There isn’t a ton of growth for Fassbender’s young Magneto, but he has appropriately hardened Erik to the plight of the human world. McAvoy gets the showiest role in the film thanks to Charles essentially being a junkie asshole who has lost his powers so he can keep on walking. Watching the once and future leader of the X-Men act like a petulant brat is just as exciting as watching young Magneto slowly lose touch with humanity in the previous film. McAvoy is put into stark contrast by the kindly Hank McCoy, a.k.a. Beast, played by Nicholas Hoult. Hank has essentially become Charles’ enabler and butler, yet Hoult also manages to bring out a shell-shocked and human side to the character that shows a considerable amount of promise for the character in future entries should they decide to keep using him.

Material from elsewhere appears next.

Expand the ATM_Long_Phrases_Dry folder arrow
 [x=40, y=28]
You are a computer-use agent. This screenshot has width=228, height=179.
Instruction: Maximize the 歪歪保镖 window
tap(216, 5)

As for Lawrence, she benefits from having the most obviously bulked up part, and she seems to be relishing the chance to play a badass assassin with a repository of one liners and the ability to knock people out by crushing larynxes with her feet. At times she feels like she’s from a completely different film, but it oddly works to the film’s advantage to turn her into an almost otherworldly object that the plot hinges around.

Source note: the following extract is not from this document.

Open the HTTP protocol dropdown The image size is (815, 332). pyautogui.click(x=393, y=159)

But the real scene stealers here are Dinklage’s taciturn and business-like bad guy and Evan Peters’ Quicksilver. Dinklage has cornered the market as of late between this and Game of Thrones on roles of authority figures that no one would ever dream of messing with. His capacity for playing a brainy evildoer is becoming unparalleled. As for Peters’ fast moving, fast talking kleptomaniac, he’s sure to get the biggest ovations from the audience because he’s given the best set piece of the entire film when Charles and Logan have to break Erik out of the most high security holding cell ever created.

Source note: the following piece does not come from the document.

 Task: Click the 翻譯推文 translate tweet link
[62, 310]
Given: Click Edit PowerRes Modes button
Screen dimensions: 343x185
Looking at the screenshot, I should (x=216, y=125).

On a visual level, once again Singer seems more at home shooting the more interesting period elements (including some cleverly photographed action that’s shot like an 8mm home movie) than he is all the futuristic stuff. It’s kind of a bummer that the film’s bigger sci-fi element feels as tossed off as it does, but it all comes together nicely in the end, and in the best trick of all, it comes together in a logical and crowd pleasing fashion by the time all is said and done (although there will undoubtedly be a few people angered by some of the things that time travel manages to undo). It’s not overstuffed, it does what it has to, and it plays to everyone’s strengths quite nicely. Let’s hope this continues to be a great starting point for not one, but two potentially new franchise directions.